=== Work to complete ===
Please copy the records verbatim, starting at the line that contains "This screenshot has width=1557, height=784." and ending after the line that contains "Enable the 手写".

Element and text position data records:
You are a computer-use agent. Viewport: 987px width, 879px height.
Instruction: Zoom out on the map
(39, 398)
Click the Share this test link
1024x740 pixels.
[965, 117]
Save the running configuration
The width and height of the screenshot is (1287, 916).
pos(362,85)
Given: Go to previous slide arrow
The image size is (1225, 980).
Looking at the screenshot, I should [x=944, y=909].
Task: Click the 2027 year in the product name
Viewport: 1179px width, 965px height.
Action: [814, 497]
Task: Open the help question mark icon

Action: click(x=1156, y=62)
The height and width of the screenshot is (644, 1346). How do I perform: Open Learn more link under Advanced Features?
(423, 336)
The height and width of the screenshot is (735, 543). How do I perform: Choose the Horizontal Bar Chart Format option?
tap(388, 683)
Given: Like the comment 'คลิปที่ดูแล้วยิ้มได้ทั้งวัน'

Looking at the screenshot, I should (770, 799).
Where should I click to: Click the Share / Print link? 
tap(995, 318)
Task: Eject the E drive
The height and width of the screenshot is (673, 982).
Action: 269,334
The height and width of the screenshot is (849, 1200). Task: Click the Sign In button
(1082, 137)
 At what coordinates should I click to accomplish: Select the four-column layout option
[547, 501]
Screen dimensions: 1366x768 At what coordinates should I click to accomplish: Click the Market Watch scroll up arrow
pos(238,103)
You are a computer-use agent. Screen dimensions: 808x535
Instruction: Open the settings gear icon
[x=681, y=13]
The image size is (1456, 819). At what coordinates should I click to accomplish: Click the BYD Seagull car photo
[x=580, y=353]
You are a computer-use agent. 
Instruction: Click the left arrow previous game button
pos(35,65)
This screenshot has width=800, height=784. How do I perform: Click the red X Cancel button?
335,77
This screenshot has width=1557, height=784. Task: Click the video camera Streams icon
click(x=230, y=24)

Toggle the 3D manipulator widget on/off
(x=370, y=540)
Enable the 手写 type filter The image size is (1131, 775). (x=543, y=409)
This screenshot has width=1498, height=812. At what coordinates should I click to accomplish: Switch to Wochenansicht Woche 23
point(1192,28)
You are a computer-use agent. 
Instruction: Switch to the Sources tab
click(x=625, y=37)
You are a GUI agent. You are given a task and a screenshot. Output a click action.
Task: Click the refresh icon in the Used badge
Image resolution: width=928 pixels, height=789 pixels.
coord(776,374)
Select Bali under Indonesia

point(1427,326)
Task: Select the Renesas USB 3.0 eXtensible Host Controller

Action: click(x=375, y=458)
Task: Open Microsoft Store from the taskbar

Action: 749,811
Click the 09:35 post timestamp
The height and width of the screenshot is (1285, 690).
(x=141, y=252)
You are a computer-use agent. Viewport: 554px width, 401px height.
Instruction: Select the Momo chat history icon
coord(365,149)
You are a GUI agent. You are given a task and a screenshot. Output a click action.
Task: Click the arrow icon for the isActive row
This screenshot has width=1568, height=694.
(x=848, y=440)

=== Result below ===
This screenshot has width=1557, height=784. Task: Click the video camera Streams icon
click(x=230, y=24)

Toggle the 3D manipulator widget on/off
(x=370, y=540)
Enable the 手写 type filter The image size is (1131, 775). (x=543, y=409)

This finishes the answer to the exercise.